Problem description: Only the lines from the one containing "This screenshot has width=684, height=462." to the end of the data below belong in the answer, each repeated exactly; no pictures.

START Source data

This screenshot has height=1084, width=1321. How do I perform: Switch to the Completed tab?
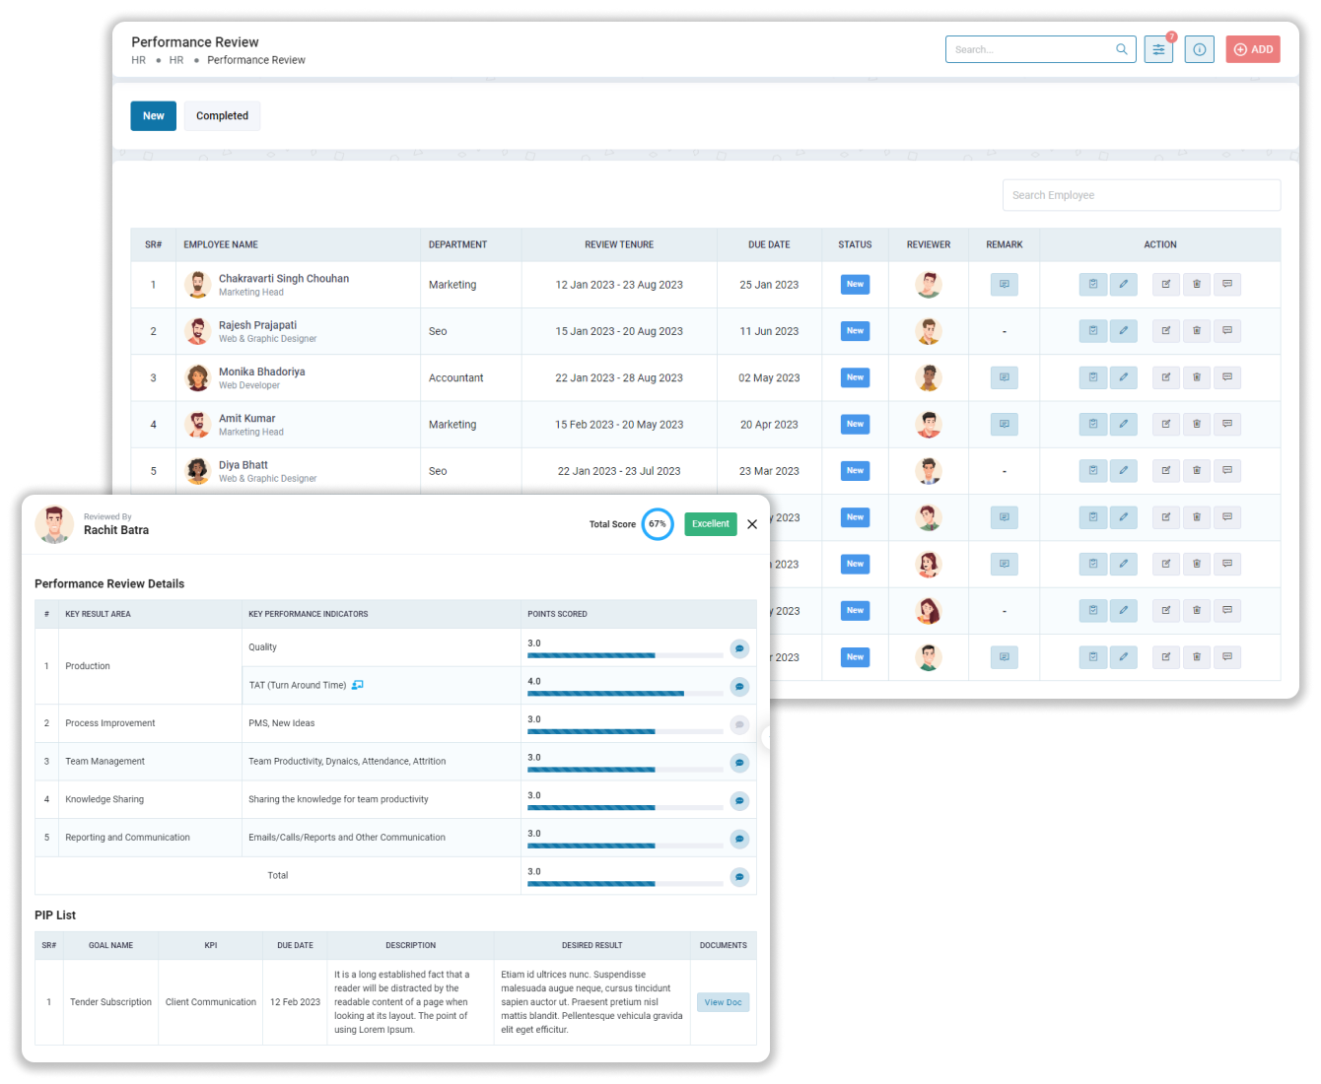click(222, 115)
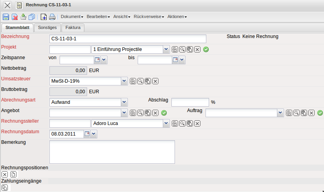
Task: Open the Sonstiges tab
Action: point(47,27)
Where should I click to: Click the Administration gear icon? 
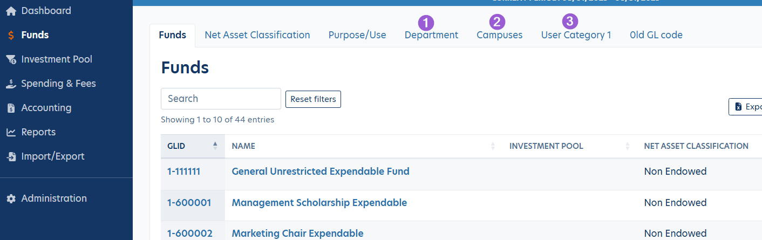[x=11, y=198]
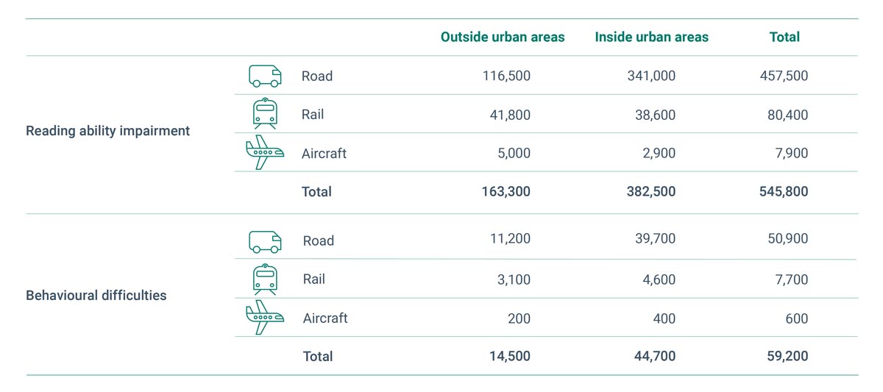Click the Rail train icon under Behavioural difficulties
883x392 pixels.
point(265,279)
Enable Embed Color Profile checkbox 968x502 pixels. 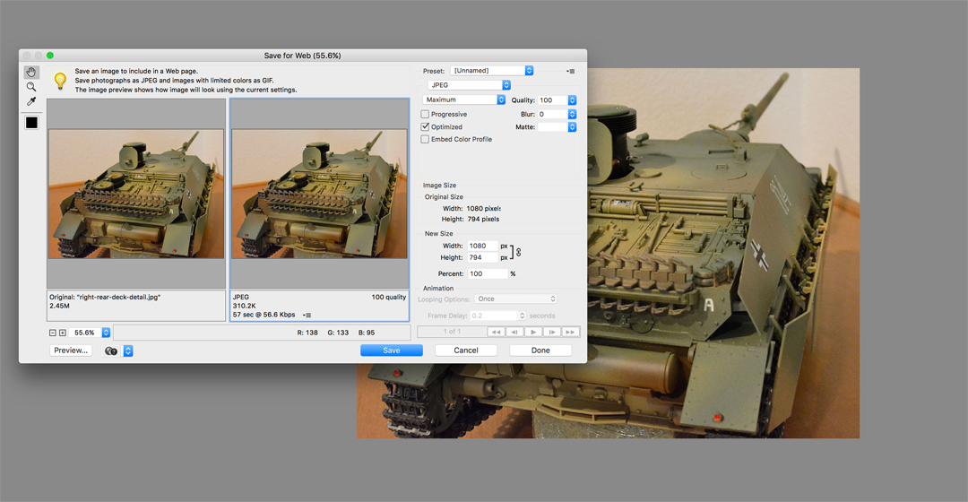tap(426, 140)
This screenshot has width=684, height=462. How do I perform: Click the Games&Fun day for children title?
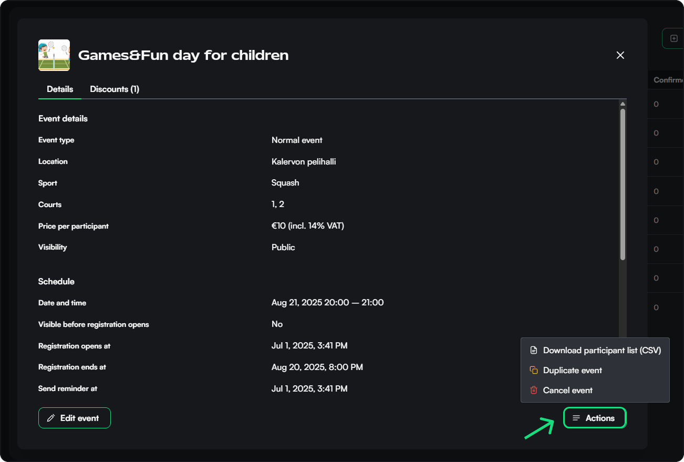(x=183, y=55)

END Source data

Reply to the exercise:
This screenshot has width=684, height=462. How do I perform: Click the Games&Fun day for children title?
(x=183, y=55)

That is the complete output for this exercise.